* [Collected data]:
☆ ☆ ☆ ☆

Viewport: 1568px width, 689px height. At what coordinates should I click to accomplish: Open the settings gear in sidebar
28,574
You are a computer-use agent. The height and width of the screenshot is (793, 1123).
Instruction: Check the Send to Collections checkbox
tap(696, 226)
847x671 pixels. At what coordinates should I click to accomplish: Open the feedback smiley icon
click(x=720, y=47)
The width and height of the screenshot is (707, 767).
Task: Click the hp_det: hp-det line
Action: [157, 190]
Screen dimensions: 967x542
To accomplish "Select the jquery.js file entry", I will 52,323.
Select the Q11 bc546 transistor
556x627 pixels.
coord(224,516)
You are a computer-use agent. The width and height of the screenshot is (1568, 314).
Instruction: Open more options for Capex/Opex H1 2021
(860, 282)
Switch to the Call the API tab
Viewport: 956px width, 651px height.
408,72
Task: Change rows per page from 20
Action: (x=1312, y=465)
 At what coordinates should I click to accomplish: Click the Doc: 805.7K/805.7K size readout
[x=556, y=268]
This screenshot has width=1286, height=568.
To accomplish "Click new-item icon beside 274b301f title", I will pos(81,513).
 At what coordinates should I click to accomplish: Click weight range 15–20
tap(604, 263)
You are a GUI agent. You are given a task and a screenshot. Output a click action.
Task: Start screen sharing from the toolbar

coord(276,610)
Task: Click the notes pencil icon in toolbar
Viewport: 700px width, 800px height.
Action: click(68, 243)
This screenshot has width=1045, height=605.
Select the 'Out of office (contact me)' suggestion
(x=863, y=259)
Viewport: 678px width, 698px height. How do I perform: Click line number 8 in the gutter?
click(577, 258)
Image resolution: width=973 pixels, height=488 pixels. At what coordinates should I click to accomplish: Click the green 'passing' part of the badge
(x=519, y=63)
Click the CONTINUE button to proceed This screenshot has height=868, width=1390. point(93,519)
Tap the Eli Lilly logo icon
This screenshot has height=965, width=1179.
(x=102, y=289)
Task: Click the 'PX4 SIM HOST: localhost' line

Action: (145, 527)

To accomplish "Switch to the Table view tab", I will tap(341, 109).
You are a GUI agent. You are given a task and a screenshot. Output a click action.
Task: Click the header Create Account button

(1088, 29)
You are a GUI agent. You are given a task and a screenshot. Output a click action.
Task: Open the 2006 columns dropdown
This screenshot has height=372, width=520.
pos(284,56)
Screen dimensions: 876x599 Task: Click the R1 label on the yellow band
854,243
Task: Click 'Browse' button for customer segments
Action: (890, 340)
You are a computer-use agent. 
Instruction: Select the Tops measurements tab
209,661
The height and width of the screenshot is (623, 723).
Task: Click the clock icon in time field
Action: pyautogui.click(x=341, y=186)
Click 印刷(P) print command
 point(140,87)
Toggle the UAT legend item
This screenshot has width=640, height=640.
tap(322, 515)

☆ ☆ ☆ ☆

* [What the task asks]: Would you return, unchanged, the lines from the one containing "Screen dimensions: 876x599" through the end of the entries?

* [Problem solution]:
Screen dimensions: 876x599 Task: Click the R1 label on the yellow band
854,243
Task: Click 'Browse' button for customer segments
Action: (890, 340)
You are a computer-use agent. 
Instruction: Select the Tops measurements tab
209,661
The height and width of the screenshot is (623, 723).
Task: Click the clock icon in time field
Action: pyautogui.click(x=341, y=186)
Click 印刷(P) print command
 point(140,87)
Toggle the UAT legend item
This screenshot has width=640, height=640.
tap(322, 515)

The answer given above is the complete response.